So I have severe health anxiety and i'm on 40mg of prozac per day for it. I feel this has been just about taking the edge off but now its like its not working anymore. My anxiety has been dreadful the last 2 weeks. Iv started to read Claire Weakes book and I hope it helps me. I try to follow the advice to just accept the symptoms of anxiety for now but I cant do it. I have tried believe me but when i get chest pain, shoulder/arm/jaw pain its so frightening because I fear I am going to die right now so they are hard to accept, instead I just go straight to panic because apart from the fear of dying, I'm terrified my 8 month old baby will be on her own until I am found or my older kids will be the ones to find me and be scarred for life.
Im now worrying that I'm developing OCD because I'v downloaded an app on my phone that checks heart rate and I'm checking it about 50 times a day. I have deleted the app to try to stop myself but it lasts a couple of hours before I'v re-downloaded it.

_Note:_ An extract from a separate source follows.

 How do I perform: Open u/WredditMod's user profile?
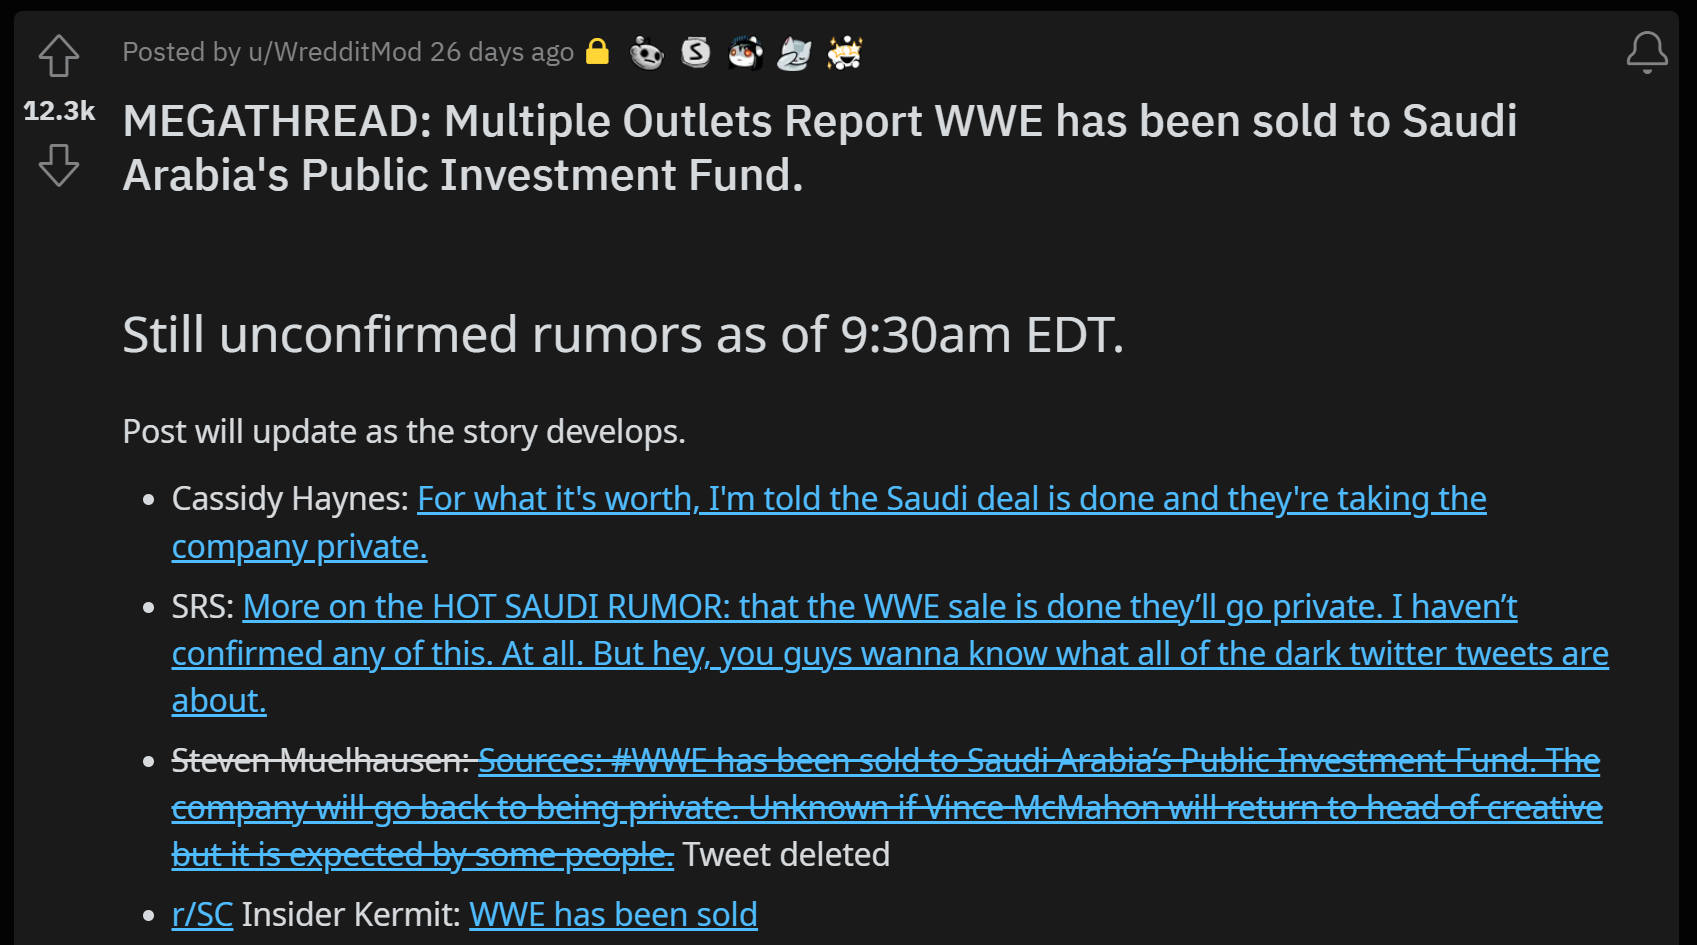pos(335,52)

I just don't know what to do, where to turn anymore. My GP is great but I feel she will actually have me committed if I go back to her again about my anxiety. I'v no support either, I find it hard to tell people about what I'm going through and my husband is basically a prick about it. He doesn't understand so tells me to snap out of it, that its all in my head and only I can cure myself. Probably true but its very insensitive the way he speaks to me. He also thinks medication is the devil and in the end it will make me worse instead of better.
Oh and I'm very out of shape and have a good bit of weight to lose since having my last baby and I can't do anything about it because I'm terrified to exercise. As soon as I start I get chest pains and I don't like the feeling of my heart beating fast!! So yes I'm just pretty much a mess right now. Thanks to anyone who has managed to read all this.